First, I am not always a fan of prenups because I do think too many people enter marriage thinking, "well if it doesn't work I'll just get a divorce." But what I am a fan of is separate funds, and feel that just because people get married all I have should not become that person's and for that matter I do not want all they have. I think once we are married THEN assets should be joined.
But in your case there already are a few warning signs. You have a nest egg and stable credit, and it sounds like he is in a hole.

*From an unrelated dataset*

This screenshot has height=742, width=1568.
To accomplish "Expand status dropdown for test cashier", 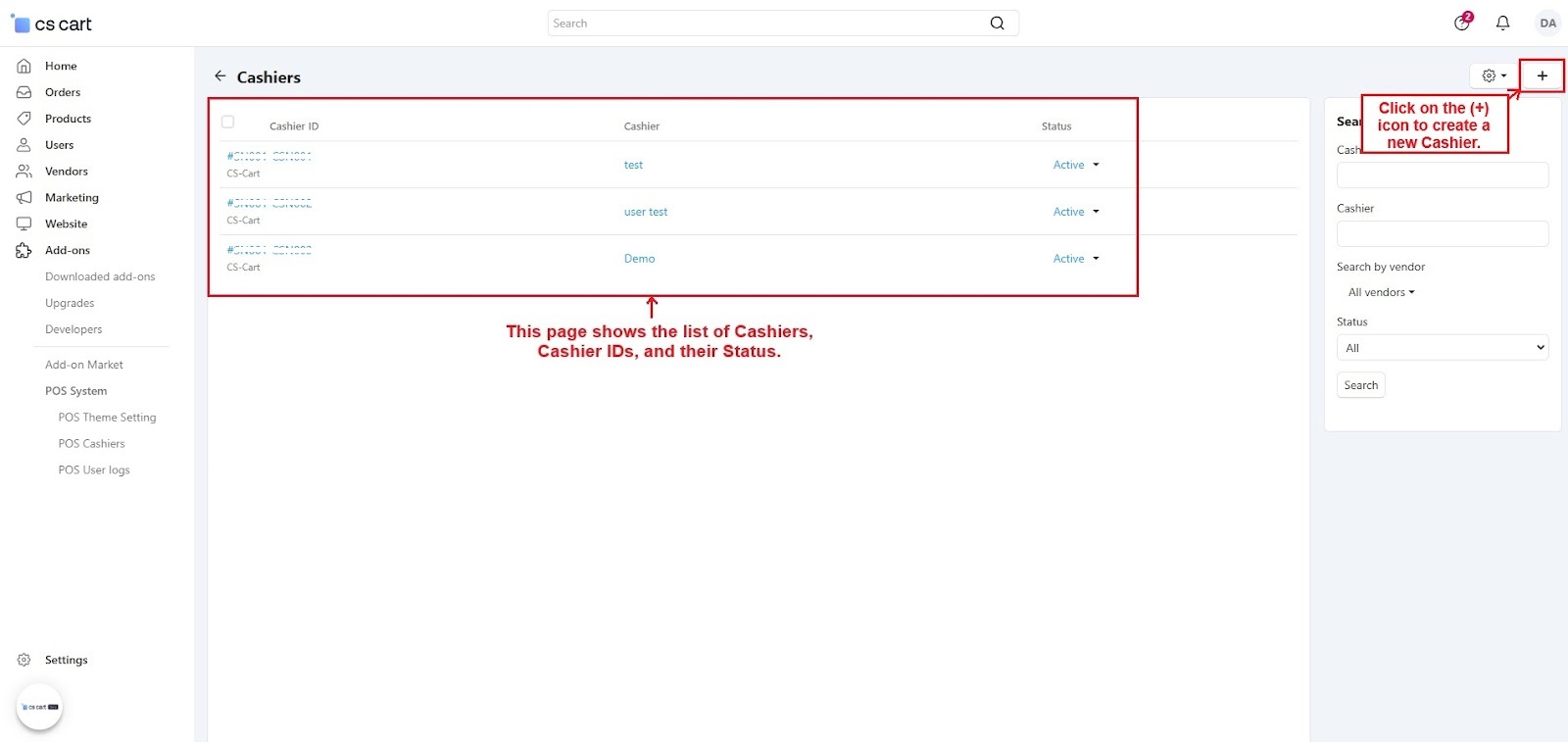I will click(x=1076, y=165).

I would suggest that you just have an honest talk to him and explain you've worked hard for good credit and your assets, that you love him and just as you don't want anything he has going in to the marriage, you want to keep your assets secure. And I think it also goes 2 ways. If he loves you and has pure intentions then why would he have any problem securing your position so you have no concerns? I would truthfully say if the shoe was on the other foot, and I was marrying someone with more money I would not feel right unless I made it clear that I had no claim on those assets. And if money is not an issue I would hope he is man enough to put pride aside. And if not I would say there would be a warning flag on the play as to his intentions.

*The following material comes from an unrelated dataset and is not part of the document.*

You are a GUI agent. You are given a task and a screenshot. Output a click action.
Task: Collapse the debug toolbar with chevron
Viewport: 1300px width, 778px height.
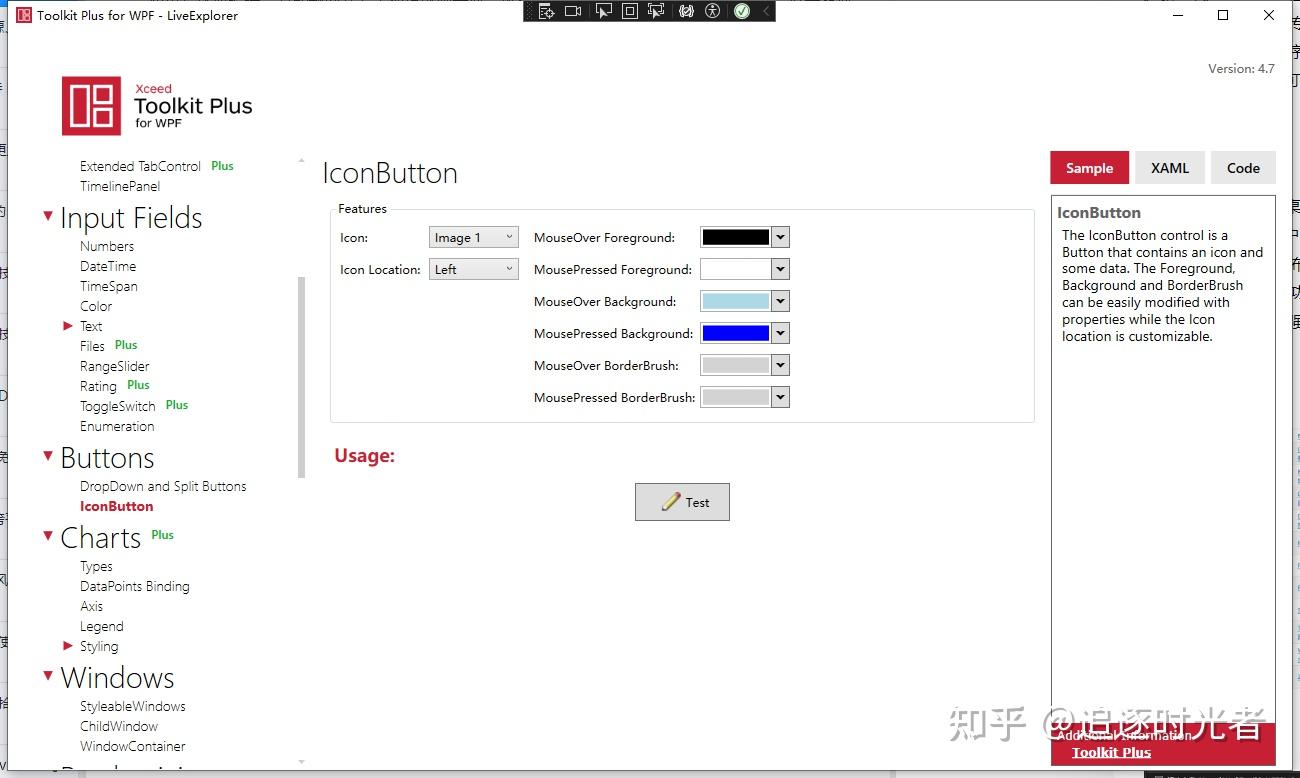pos(766,11)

Good luck with it. And please try to have a calm, non-accusatory conversation. I'd try to avoid all the 1st family stuff so it doesn't turn defensive. Just make it clear you want to start out on equal ground. If he doesn't want to respect and protect your assets then I think you have bigger problems than what could happen.
Also talk to someone to make sure you keep your credit good. A friend of mine had her credit ruined by her husband and is still trying to sort it out. And if things hopefully go very well, it will help you both if one of you has good credit!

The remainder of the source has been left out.